[Start of Attachment]

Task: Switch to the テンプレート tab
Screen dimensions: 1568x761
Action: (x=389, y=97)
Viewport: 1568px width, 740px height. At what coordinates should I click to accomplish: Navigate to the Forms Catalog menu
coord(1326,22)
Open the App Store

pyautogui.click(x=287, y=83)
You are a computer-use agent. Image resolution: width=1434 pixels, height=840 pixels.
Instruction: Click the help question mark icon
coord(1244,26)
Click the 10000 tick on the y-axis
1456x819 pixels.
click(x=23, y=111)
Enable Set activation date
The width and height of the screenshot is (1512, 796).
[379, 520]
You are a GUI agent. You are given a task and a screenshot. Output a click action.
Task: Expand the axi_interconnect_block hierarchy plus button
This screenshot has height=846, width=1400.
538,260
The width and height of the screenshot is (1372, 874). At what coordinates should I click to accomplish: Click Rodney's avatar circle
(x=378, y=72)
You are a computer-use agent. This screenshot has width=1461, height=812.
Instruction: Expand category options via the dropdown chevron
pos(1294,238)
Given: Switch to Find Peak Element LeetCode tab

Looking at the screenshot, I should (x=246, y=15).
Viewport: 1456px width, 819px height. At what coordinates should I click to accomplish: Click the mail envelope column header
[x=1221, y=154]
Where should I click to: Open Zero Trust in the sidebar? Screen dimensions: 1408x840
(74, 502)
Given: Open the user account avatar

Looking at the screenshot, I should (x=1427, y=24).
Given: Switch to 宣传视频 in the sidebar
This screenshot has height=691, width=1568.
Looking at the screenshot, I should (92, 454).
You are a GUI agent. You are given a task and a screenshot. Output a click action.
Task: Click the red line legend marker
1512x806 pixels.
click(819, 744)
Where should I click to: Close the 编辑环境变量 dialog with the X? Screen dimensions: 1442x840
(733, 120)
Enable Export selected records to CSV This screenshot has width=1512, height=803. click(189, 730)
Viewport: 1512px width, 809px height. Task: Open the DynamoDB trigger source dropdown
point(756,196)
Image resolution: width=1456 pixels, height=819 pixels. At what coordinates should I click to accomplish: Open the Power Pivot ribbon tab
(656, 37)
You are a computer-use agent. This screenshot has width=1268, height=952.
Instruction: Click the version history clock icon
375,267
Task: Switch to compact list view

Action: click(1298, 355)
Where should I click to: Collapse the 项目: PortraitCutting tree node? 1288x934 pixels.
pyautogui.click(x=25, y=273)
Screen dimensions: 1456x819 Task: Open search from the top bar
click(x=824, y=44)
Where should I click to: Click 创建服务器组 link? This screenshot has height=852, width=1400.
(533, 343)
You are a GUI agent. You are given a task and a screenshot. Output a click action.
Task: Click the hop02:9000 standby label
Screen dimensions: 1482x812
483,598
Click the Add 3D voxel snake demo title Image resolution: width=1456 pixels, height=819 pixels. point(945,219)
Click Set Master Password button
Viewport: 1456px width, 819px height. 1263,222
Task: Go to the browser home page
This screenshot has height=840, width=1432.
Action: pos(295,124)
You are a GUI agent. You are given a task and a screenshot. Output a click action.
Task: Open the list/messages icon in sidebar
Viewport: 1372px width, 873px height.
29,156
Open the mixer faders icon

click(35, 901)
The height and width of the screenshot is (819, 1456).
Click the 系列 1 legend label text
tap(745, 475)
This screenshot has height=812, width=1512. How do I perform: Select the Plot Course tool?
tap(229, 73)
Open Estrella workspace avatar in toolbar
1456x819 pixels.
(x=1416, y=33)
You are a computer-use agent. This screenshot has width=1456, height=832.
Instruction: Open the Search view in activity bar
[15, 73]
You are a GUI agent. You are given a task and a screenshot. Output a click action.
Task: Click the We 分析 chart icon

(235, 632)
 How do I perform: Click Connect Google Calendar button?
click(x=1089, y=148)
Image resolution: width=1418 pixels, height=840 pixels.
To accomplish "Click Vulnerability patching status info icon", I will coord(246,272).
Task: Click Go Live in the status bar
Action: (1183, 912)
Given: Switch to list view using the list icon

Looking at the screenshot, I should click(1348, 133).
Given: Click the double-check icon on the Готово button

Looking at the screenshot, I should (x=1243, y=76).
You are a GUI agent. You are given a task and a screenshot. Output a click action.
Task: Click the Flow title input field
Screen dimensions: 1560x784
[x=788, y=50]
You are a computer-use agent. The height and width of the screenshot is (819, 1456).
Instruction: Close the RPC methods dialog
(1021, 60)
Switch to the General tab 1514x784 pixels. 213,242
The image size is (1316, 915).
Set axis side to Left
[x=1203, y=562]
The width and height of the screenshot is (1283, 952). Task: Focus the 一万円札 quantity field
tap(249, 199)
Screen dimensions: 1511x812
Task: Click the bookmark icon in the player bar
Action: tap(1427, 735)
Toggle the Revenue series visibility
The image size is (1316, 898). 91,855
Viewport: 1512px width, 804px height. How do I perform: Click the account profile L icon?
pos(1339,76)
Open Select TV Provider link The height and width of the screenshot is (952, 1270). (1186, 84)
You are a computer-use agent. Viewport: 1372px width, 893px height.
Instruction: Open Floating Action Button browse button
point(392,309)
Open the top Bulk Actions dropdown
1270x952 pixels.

[End of Attachment]

> [Your goal] Copy all lines from the listing that contain "Enable".

> [Task solution]
Enable Set activation date
Enable Export selected records to CSV This screenshot has width=1512, height=803. click(189, 730)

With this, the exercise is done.